In the current climate of slow global economic growth and resource constraints at many institutions, integration of ESG considerations in an organization’s investment portfolio may be perceived as a luxury or an unacceptable distraction. ESG implementation does not, however, need to be an all or-nothing decision. A sliding scale of engagement is available for institutions that decide to explore ESG issues.
Steps Toward Integrating ESG Factors Into a Portfolio
To begin, the board of trustees may create a working group, in the form of a subcommittee of the board or investment committee, to research the relevant issues and determine the potential application of ESG processes and principles to the institution’s investment portfolio. The board may also desire to convene an advisory group of stakeholders from the broader community (for example, student or faculty representatives at a university or beneficiaries of a pension fund) to assist or review the committee’s efforts.

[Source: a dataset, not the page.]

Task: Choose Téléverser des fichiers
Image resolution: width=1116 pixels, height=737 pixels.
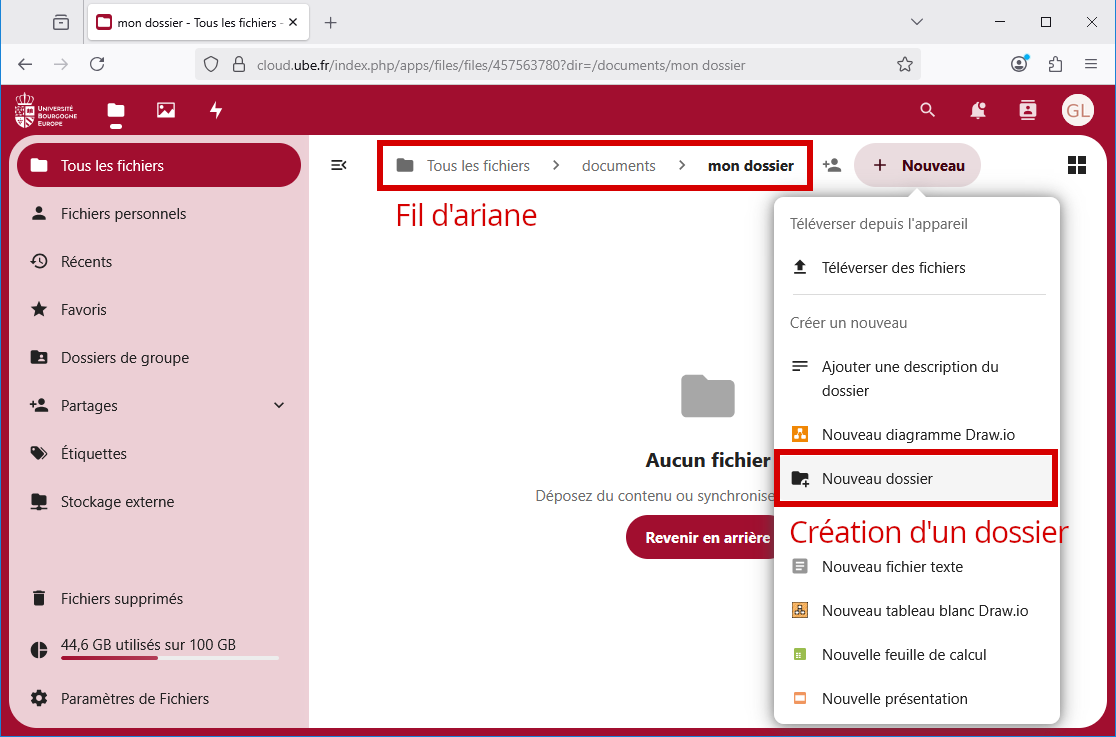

Some institutions may also find it useful to retain an advisor with expertise in ESG matters to perform an initial analysis of the portfolio in order to determine a baseline of exposure to defined ESG issues. Once the institution’s ESG experience has developed, it may want to put in place procedures for measuring and monitoring its exposure to ESG factors on an ongoing basis.
Manager Due Diligence
If the institution is working with third-party investment managers, it could add to the standard list of due diligence questions some inquiries about how the manager examines ESG issues. Some examples might be:
- Does the manager integrate analysis of financially material environmental, social and governance issues into its investment process?
- If so, please describe the manager’s approach to assessing ESG risks and opportunities.
- Provide a copy of any existing ESG policy.
- How has analysis of ESG issues affected the manager’s portfolio design?
- Provide an example of how ESG factors have affected specific investment decisions.